I did get a different motherboard that supports 12 GPUs and the issue seems to have gone away, mostly away. I am now thinking this is all caused by something else in my setup. Btw, I replaced all risers and cables and was still having the original issue with the Z390 a pro…
At least now I get a more consistent boot up where all cards show up in HiveOS and it goes a couple of days before it craps out…good luck

Antdabest11 · May 13, 2021, 1:13am

Are you still using the MSI Z390-A Pro.

ratimux · May 14, 2021, 5:48pm

Nope, why?

Johnnmarnell · June 29, 2021, 2:32pm

Not sure if this was fixed yet or not but I had similar issue where one GPU would drop. I found out which one it was took it out and put back in added power back, riser etc. The issue I think I had was the card was not fully pushed down on the bottom so I made sure it was pushed all the way in and tight. Restarted and so far its good. So maybe just take it out and put it back in.

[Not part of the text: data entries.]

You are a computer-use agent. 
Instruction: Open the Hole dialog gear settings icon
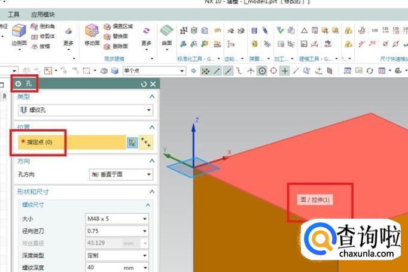coord(19,84)
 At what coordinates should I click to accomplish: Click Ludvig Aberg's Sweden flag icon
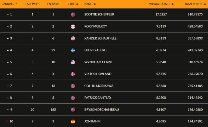[x=73, y=50]
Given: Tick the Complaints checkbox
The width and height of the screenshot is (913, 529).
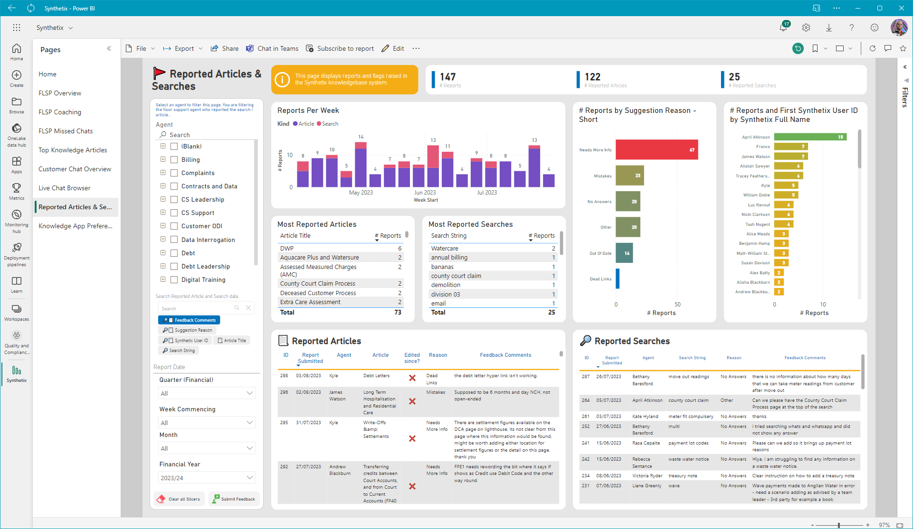Looking at the screenshot, I should 174,173.
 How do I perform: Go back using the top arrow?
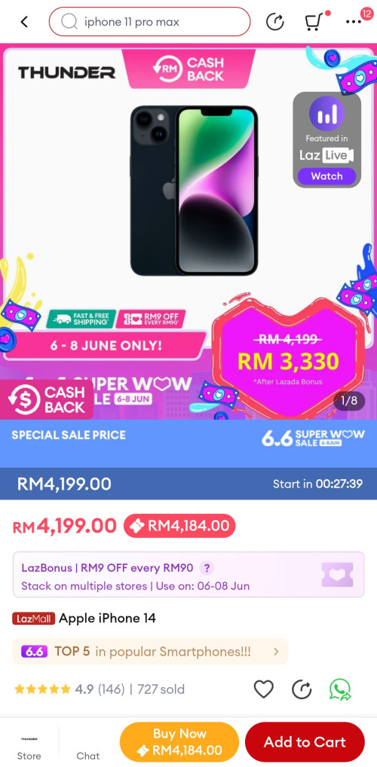(24, 22)
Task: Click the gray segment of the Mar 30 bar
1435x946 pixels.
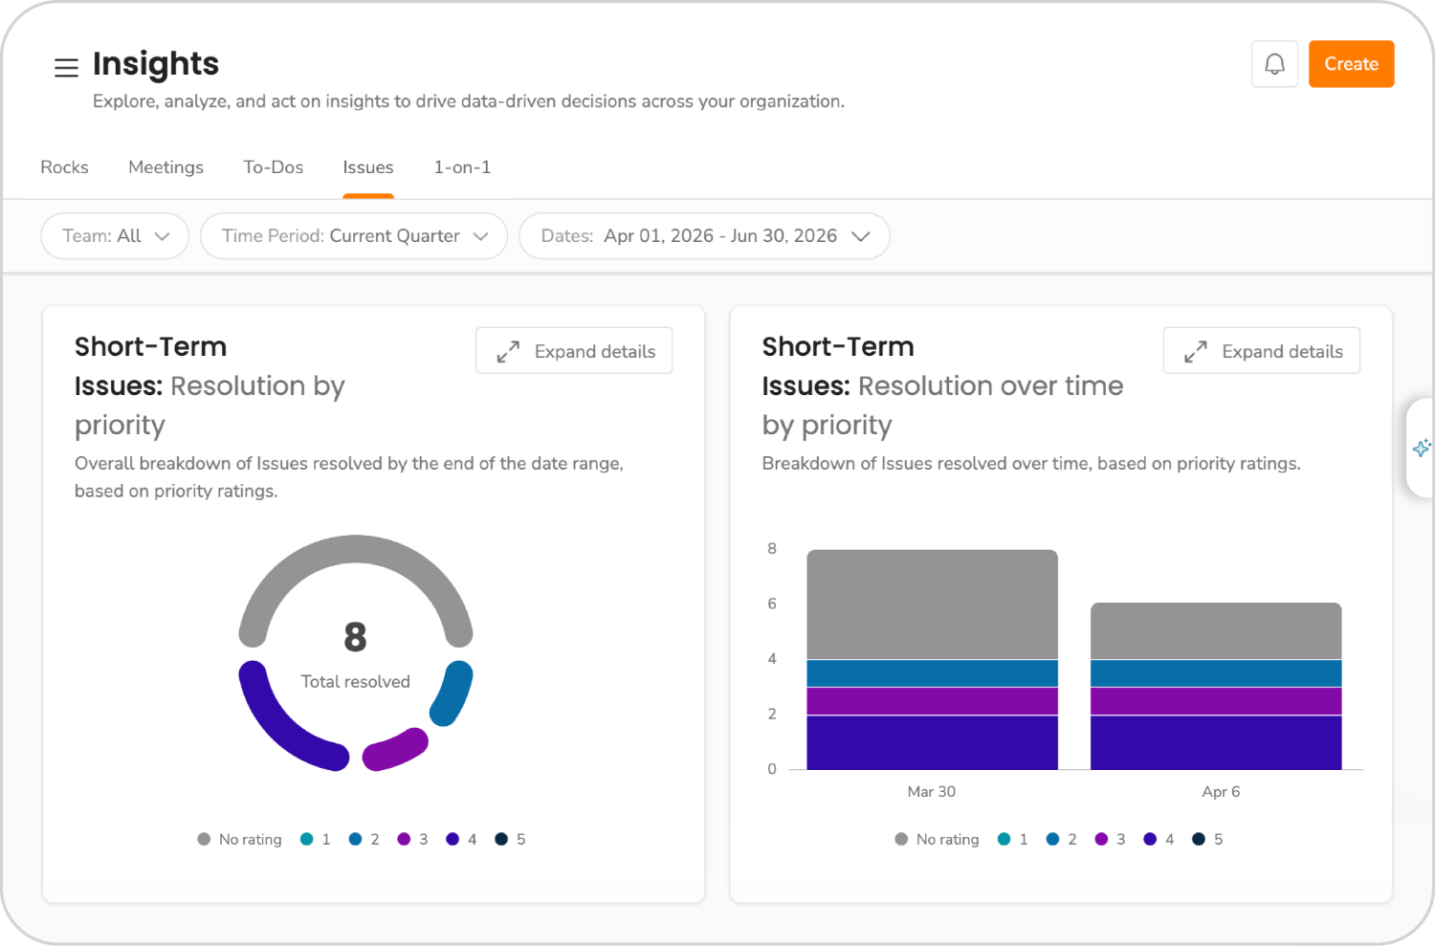Action: pyautogui.click(x=932, y=604)
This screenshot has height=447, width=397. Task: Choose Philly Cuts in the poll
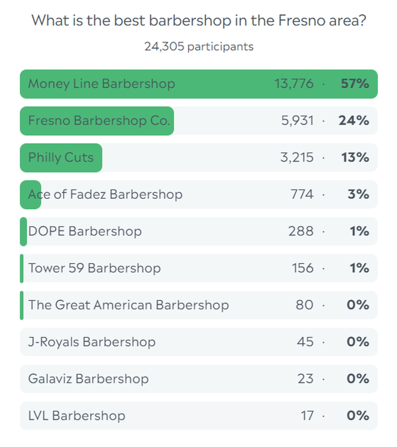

cuancuan · February 12, 2022, 7:50am

Hi all,
I’m newbie in mining. I have the same problem, 1 gpu will detected error in few hours.
I already change the riser etc but still the same.

I confused about the error. Logically, if it error ( not mining ) why all the gpu still hot. And then i use power meter, the result is power consumed the same as 6 gpu power. And the reported hashrate & realtime hashrate also the same amount as 6 gpu.

Anyone already resolve this problem?

system · April 4, 2023, 10:51pm

This topic was automatically closed 416 days after the last reply. New replies are no longer allowed.